Provided entries section start

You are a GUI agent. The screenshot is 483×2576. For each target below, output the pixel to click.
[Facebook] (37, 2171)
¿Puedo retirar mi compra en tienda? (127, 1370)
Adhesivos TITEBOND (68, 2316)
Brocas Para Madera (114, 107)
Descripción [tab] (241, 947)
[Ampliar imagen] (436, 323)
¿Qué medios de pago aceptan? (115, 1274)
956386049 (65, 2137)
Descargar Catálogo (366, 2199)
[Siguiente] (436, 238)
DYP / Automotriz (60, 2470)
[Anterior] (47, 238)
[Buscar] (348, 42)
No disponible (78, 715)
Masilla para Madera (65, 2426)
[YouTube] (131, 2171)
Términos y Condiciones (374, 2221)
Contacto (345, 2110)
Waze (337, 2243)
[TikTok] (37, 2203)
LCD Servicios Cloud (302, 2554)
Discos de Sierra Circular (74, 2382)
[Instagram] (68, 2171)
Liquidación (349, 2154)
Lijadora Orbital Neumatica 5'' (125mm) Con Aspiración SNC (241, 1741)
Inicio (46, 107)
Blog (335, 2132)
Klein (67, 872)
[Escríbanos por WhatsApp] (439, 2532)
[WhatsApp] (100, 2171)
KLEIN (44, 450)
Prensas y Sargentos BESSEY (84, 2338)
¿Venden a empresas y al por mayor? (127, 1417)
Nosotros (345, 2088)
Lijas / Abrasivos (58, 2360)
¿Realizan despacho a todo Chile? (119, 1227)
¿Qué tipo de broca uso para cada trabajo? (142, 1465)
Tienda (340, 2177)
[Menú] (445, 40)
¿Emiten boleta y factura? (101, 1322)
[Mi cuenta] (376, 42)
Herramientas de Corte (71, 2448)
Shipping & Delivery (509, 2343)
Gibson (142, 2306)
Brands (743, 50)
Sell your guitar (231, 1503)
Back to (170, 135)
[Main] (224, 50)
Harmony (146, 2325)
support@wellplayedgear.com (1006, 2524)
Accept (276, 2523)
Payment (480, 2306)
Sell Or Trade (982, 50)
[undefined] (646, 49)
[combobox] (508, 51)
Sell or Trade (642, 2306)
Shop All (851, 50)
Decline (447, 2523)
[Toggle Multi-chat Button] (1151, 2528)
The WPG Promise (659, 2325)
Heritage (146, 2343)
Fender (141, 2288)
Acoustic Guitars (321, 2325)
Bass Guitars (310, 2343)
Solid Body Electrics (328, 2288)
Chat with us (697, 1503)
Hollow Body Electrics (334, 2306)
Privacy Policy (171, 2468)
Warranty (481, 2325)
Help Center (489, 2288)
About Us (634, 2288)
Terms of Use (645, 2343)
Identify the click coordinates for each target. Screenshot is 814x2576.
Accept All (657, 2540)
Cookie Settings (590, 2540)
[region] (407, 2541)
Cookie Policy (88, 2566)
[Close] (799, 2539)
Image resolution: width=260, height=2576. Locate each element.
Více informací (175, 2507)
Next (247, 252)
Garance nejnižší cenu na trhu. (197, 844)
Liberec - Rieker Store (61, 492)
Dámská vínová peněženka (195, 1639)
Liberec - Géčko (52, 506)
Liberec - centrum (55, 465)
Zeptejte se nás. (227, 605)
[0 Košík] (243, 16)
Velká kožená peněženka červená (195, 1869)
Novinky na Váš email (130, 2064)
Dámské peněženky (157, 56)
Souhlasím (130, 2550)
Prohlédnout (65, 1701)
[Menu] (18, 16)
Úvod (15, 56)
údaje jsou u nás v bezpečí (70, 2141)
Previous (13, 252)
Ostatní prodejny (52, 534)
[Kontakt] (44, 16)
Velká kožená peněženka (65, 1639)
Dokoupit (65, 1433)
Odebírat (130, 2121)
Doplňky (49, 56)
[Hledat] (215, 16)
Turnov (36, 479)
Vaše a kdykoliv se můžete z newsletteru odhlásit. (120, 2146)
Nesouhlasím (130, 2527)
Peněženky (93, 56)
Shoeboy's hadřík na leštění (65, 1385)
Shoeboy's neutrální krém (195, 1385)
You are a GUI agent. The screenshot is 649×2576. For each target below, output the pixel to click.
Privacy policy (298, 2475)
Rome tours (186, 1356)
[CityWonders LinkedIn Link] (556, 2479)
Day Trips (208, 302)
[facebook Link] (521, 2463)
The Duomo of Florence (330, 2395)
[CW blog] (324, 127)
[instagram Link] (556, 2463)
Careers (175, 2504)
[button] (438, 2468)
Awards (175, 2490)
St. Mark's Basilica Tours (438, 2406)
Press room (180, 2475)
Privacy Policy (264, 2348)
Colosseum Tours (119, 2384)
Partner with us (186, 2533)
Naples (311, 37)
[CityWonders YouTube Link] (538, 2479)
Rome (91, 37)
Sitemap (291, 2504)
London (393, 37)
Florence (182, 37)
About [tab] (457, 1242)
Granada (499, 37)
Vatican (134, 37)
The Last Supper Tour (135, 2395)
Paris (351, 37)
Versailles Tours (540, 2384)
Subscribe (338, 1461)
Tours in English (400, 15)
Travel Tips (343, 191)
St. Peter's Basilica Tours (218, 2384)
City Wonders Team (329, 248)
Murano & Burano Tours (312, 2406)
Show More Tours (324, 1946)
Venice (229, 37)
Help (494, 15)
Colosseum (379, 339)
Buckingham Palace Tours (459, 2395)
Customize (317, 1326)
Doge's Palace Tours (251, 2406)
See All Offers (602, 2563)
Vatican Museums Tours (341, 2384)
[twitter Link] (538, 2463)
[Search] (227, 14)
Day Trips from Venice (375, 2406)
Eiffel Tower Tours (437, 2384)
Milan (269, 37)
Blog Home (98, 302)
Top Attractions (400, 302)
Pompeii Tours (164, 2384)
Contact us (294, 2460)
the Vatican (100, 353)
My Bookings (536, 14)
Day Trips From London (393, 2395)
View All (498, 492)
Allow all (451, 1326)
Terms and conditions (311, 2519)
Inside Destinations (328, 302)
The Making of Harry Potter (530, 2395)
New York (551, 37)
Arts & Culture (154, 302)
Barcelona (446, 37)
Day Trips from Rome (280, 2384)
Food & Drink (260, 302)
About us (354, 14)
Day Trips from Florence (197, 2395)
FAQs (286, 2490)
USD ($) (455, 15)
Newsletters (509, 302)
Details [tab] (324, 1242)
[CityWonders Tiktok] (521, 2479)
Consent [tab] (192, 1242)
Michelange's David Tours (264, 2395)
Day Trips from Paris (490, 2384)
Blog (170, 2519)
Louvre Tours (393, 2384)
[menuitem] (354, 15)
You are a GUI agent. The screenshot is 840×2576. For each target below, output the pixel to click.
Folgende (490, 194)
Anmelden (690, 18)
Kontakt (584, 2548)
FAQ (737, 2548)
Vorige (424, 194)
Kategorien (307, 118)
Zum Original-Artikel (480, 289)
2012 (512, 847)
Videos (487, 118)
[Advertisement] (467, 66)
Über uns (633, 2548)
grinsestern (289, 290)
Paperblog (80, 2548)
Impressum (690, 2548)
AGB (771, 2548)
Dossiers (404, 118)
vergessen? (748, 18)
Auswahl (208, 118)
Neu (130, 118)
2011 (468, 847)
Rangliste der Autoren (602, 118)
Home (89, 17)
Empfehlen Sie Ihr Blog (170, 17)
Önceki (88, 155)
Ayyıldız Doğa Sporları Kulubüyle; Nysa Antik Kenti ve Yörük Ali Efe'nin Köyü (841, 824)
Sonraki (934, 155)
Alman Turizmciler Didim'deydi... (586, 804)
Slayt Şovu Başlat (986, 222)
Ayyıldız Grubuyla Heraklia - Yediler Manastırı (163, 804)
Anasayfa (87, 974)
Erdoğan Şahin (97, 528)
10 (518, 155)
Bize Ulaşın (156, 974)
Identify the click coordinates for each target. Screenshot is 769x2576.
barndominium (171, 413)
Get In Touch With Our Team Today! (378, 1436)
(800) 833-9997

Provided entries section end

§ Task item: Recopy the entries above in their entirety, exactly.

§ Expected output:
You are a GUI agent. The screenshot is 483×2576. For each target below, output the pixel to click.
[Facebook] (37, 2171)
¿Puedo retirar mi compra en tienda? (127, 1370)
Adhesivos TITEBOND (68, 2316)
Brocas Para Madera (114, 107)
Descripción [tab] (241, 947)
[Ampliar imagen] (436, 323)
¿Qué medios de pago aceptan? (115, 1274)
956386049 (65, 2137)
Descargar Catálogo (366, 2199)
[Siguiente] (436, 238)
DYP / Automotriz (60, 2470)
[Anterior] (47, 238)
[Buscar] (348, 42)
No disponible (78, 715)
Masilla para Madera (65, 2426)
[YouTube] (131, 2171)
Términos y Condiciones (374, 2221)
Contacto (345, 2110)
Waze (337, 2243)
[TikTok] (37, 2203)
LCD Servicios Cloud (302, 2554)
Discos de Sierra Circular (74, 2382)
[Instagram] (68, 2171)
Liquidación (349, 2154)
Lijadora Orbital Neumatica 5'' (125mm) Con Aspiración SNC (241, 1741)
Inicio (46, 107)
Blog (335, 2132)
Klein (67, 872)
[Escríbanos por WhatsApp] (439, 2532)
[WhatsApp] (100, 2171)
KLEIN (44, 450)
Prensas y Sargentos BESSEY (84, 2338)
¿Venden a empresas y al por mayor? (127, 1417)
Nosotros (345, 2088)
Lijas / Abrasivos (58, 2360)
¿Realizan despacho a todo Chile? (119, 1227)
¿Qué tipo de broca uso para cada trabajo? (142, 1465)
Tienda (340, 2177)
[Menú] (445, 40)
¿Emiten boleta y factura? (101, 1322)
[Mi cuenta] (376, 42)
Herramientas de Corte (71, 2448)
Shipping & Delivery (509, 2343)
Gibson (142, 2306)
Brands (743, 50)
Sell your guitar (231, 1503)
Back to (170, 135)
[Main] (224, 50)
Harmony (146, 2325)
support@wellplayedgear.com (1006, 2524)
Accept (276, 2523)
Payment (480, 2306)
Sell Or Trade (982, 50)
[undefined] (646, 49)
[combobox] (508, 51)
Sell or Trade (642, 2306)
Shop All (851, 50)
Decline (447, 2523)
[Toggle Multi-chat Button] (1151, 2528)
The WPG Promise (659, 2325)
Heritage (146, 2343)
Fender (141, 2288)
Acoustic Guitars (321, 2325)
Bass Guitars (310, 2343)
Solid Body Electrics (328, 2288)
Chat with us (697, 1503)
Hollow Body Electrics (334, 2306)
Privacy Policy (171, 2468)
Warranty (481, 2325)
Help Center (489, 2288)
About Us (634, 2288)
Terms of Use (645, 2343)
Identify the click coordinates for each target. Screenshot is 814x2576.
Accept All (657, 2540)
Cookie Settings (590, 2540)
[region] (407, 2541)
Cookie Policy (88, 2566)
[Close] (799, 2539)
Image resolution: width=260, height=2576. Locate each element.
Více informací (175, 2507)
Next (247, 252)
Garance nejnižší cenu na trhu. (197, 844)
Liberec - Rieker Store (61, 492)
Dámská vínová peněženka (195, 1639)
Liberec - Géčko (52, 506)
Liberec - centrum (55, 465)
Zeptejte se nás. (227, 605)
[0 Košík] (243, 16)
Velká kožená peněženka červená (195, 1869)
Novinky na Váš email (130, 2064)
Dámské peněženky (157, 56)
Souhlasím (130, 2550)
Prohlédnout (65, 1701)
[Menu] (18, 16)
Úvod (15, 56)
údaje jsou u nás v bezpečí (70, 2141)
Previous (13, 252)
Ostatní prodejny (52, 534)
[Kontakt] (44, 16)
Velká kožená peněženka (65, 1639)
Dokoupit (65, 1433)
Odebírat (130, 2121)
Doplňky (49, 56)
[Hledat] (215, 16)
Turnov (36, 479)
Vaše a kdykoliv se můžete z newsletteru odhlásit. (120, 2146)
Nesouhlasím (130, 2527)
Peněženky (93, 56)
Shoeboy's hadřík na leštění (65, 1385)
Shoeboy's neutrální krém (195, 1385)
You are a GUI agent. The screenshot is 649×2576. For each target below, output the pixel to click.
Privacy policy (298, 2475)
Rome tours (186, 1356)
[CityWonders LinkedIn Link] (556, 2479)
Day Trips (208, 302)
[facebook Link] (521, 2463)
The Duomo of Florence (330, 2395)
[CW blog] (324, 127)
[instagram Link] (556, 2463)
Careers (175, 2504)
[button] (438, 2468)
Awards (175, 2490)
St. Mark's Basilica Tours (438, 2406)
Press room (180, 2475)
Privacy Policy (264, 2348)
Colosseum Tours (119, 2384)
Partner with us (186, 2533)
Naples (311, 37)
[CityWonders YouTube Link] (538, 2479)
Rome (91, 37)
Sitemap (291, 2504)
London (393, 37)
Florence (182, 37)
About [tab] (457, 1242)
Granada (499, 37)
Vatican (134, 37)
The Last Supper Tour (135, 2395)
Paris (351, 37)
Versailles Tours (540, 2384)
Subscribe (338, 1461)
Tours in English (400, 15)
Travel Tips (343, 191)
St. Peter's Basilica Tours (218, 2384)
City Wonders Team (329, 248)
Murano & Burano Tours (312, 2406)
Show More Tours (324, 1946)
Venice (229, 37)
Help (494, 15)
Colosseum (379, 339)
Buckingham Palace Tours (459, 2395)
Customize (317, 1326)
Doge's Palace Tours (251, 2406)
See All Offers (602, 2563)
Vatican Museums Tours (341, 2384)
[twitter Link] (538, 2463)
[Search] (227, 14)
Day Trips from Venice (375, 2406)
Eiffel Tower Tours (437, 2384)
Milan (269, 37)
Blog Home (98, 302)
Top Attractions (400, 302)
Pompeii Tours (164, 2384)
Contact us (294, 2460)
the Vatican (100, 353)
My Bookings (536, 14)
Day Trips From London (393, 2395)
View All (498, 492)
Allow all (451, 1326)
Terms and conditions (311, 2519)
Inside Destinations (328, 302)
The Making of Harry Potter (530, 2395)
New York (551, 37)
Arts & Culture (154, 302)
Barcelona (446, 37)
Day Trips from Rome (280, 2384)
Food & Drink (260, 302)
About us (354, 14)
Day Trips from Florence (197, 2395)
FAQs (286, 2490)
USD ($) (455, 15)
Newsletters (509, 302)
Details [tab] (324, 1242)
[CityWonders Tiktok] (521, 2479)
Consent [tab] (192, 1242)
Michelange's David Tours (264, 2395)
Day Trips from Paris (490, 2384)
Blog (170, 2519)
Louvre Tours (393, 2384)
[menuitem] (354, 15)
You are a GUI agent. The screenshot is 840×2576. For each target below, output the pixel to click.
Folgende (490, 194)
Anmelden (690, 18)
Kontakt (584, 2548)
FAQ (737, 2548)
Vorige (424, 194)
Kategorien (307, 118)
Zum Original-Artikel (480, 289)
2012 (512, 847)
Videos (487, 118)
[Advertisement] (467, 66)
Über uns (633, 2548)
grinsestern (289, 290)
Paperblog (80, 2548)
Impressum (690, 2548)
AGB (771, 2548)
Dossiers (404, 118)
vergessen? (748, 18)
Auswahl (208, 118)
Neu (130, 118)
2011 (468, 847)
Rangliste der Autoren (602, 118)
Home (89, 17)
Empfehlen Sie Ihr Blog (170, 17)
Önceki (88, 155)
Ayyıldız Doğa Sporları Kulubüyle; Nysa Antik Kenti ve Yörük Ali Efe'nin Köyü (841, 824)
Sonraki (934, 155)
Alman Turizmciler Didim'deydi... (586, 804)
Slayt Şovu Başlat (986, 222)
Ayyıldız Grubuyla Heraklia - Yediler Manastırı (163, 804)
Anasayfa (87, 974)
Erdoğan Şahin (97, 528)
10 (518, 155)
Bize Ulaşın (156, 974)
Identify the click coordinates for each target. Screenshot is 769x2576.
barndominium (171, 413)
Get In Touch With Our Team Today! (378, 1436)
(800) 833-9997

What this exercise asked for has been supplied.